There is or was a social contract between human and cat and we have broken that contract a billion times. When you break social contracts like this you should hold up your arms and admit failure because breaking the contract is a failure by humans.
That does not taken anything away from the millions of successful homes in which live a happy domestic cat but we have to counter that with far too many feral cats. It is estimated that there is an equal number of feral and domestic cats in the USA. Sadly, we don’t know the numbers for sure which is another problem because we should know (NY is trying to work it out in a massive project, so good for them).
If people stepped back a bit and looked at the feral cat problem as a whole and how it originates in human behaviour in breaking this ancient contract they’d take a different attitude to the presence of feral cats in neighbourhoods.
For the sake of clarity, the contract is as below:
It is a clearly a contract of mutual benefit. It used to be about cat pest-control and has advanced to companionship but the same terms and conditions apply. When domestic cats are abandoned over decades by people in breach of the contract, we are storing up big, almost unmanageable problems for ourselves. America’s feral cat problem is bad enough. Their presence has occupied the minds of countless city administrations for thousands of hours and the answer to the problem is often something that they don’t want to hear.
Australia’s feral cat problem is worse than America’s. At least that is what the Australian authorities believe. They neglected the problem for decades while destroying wildlife habitat at the same time to accommodate commercial expansion to increase the nation’s wealth. When they realised that the numbers of certain native species were diminishing dramatically they blamed the feral cat.

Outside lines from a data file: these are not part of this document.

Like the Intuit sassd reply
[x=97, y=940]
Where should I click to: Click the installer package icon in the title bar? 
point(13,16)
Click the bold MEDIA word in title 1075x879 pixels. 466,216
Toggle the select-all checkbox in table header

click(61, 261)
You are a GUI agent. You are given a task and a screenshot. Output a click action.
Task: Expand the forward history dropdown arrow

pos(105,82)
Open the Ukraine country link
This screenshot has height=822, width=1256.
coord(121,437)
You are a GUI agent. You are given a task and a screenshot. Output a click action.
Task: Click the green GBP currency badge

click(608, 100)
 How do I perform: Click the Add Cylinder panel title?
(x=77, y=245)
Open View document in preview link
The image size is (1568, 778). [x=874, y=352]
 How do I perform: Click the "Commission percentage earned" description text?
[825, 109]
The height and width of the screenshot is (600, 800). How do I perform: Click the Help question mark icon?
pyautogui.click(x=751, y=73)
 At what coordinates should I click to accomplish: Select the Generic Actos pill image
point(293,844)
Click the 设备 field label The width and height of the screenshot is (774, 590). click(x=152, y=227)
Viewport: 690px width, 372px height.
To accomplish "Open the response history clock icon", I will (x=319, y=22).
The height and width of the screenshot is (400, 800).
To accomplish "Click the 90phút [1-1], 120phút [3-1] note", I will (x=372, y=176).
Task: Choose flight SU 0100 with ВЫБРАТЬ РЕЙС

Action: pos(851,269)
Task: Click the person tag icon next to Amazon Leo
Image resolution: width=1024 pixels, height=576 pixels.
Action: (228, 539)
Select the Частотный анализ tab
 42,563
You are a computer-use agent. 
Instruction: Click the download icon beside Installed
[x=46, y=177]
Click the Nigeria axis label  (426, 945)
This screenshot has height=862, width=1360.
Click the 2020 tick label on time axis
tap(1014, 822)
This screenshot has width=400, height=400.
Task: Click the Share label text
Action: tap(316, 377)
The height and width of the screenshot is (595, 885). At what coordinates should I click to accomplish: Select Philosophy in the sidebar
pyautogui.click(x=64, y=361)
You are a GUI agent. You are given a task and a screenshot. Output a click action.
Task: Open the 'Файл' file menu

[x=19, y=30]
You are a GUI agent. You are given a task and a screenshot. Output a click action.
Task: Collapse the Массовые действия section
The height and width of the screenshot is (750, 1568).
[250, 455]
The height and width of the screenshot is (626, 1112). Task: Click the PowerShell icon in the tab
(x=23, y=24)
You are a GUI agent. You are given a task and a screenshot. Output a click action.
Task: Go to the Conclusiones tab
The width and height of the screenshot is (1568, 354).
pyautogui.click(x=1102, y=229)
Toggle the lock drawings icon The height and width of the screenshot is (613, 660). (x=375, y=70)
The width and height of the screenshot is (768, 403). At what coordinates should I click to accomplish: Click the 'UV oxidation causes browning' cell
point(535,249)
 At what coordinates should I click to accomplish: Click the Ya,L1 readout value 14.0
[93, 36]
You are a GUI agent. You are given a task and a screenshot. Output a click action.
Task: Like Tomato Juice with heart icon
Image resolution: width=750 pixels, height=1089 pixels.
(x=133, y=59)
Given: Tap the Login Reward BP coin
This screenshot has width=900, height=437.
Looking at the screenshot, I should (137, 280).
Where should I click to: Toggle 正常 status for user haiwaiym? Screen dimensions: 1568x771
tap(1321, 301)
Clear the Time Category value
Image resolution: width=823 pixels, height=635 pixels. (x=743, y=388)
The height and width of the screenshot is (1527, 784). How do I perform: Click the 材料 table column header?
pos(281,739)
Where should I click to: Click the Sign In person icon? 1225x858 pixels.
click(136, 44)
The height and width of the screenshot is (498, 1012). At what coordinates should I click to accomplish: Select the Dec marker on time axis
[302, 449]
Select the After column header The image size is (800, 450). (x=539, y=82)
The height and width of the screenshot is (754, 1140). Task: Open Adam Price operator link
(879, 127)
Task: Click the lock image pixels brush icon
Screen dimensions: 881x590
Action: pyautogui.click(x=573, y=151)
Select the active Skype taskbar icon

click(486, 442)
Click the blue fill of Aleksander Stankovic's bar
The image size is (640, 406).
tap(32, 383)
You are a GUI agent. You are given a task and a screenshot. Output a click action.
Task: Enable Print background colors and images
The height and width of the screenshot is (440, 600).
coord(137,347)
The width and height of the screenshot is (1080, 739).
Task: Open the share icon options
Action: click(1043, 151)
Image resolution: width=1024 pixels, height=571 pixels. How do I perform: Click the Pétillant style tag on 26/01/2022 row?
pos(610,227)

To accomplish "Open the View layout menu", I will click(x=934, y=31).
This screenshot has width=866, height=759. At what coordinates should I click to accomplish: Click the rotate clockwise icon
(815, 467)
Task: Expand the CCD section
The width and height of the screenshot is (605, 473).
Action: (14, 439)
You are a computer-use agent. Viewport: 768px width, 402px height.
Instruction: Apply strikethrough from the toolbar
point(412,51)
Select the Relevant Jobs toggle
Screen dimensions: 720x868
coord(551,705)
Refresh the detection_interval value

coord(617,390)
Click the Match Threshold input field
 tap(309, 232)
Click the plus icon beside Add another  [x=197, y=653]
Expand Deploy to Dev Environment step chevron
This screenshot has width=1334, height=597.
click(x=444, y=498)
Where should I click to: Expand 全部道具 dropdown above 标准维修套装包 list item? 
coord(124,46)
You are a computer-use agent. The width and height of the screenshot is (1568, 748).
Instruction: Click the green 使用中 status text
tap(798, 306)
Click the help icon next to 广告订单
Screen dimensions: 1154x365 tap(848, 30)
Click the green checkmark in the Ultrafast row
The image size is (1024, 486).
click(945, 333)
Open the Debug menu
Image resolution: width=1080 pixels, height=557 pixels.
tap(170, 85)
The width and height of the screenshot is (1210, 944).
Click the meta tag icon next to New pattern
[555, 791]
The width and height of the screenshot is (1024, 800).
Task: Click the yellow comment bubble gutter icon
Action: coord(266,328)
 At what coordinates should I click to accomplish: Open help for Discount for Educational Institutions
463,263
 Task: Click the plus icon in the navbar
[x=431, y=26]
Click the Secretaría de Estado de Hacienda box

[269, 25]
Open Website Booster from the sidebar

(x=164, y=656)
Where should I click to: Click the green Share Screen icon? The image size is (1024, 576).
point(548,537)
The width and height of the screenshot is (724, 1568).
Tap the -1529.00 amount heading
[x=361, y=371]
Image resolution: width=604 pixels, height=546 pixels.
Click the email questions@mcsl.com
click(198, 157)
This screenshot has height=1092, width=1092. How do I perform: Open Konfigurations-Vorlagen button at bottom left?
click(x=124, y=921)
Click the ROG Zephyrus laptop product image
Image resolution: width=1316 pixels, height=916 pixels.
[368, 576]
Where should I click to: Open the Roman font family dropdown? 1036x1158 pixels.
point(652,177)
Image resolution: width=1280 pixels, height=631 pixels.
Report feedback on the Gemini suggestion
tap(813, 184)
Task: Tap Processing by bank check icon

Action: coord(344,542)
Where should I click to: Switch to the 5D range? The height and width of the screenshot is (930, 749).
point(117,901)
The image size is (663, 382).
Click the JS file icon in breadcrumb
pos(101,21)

Rather than try and adhere to this ancient cat-human social contract by operating humane methods to lower feral cat numbers the Aussie authorities, in their arrogant ignorance, exacerbated their breach by the mindless slaughter of the cats by any means possible including shooting and poisoning. The Aussies have committed more than a breach of contract, they have degenerated into legalised criminal behaviour.
The answer to the feral cat problem is to restore the social contract by keeping up our side of the bargain to a higher standard (through legislation) and preparing the damage by treating feral cats humanely for the next century. This can only mean throwing resources at widespread TNR problems. Yes, give it a hundred years to rectify the problem by creating a situation in the kindest possible way where there are very few feral cats.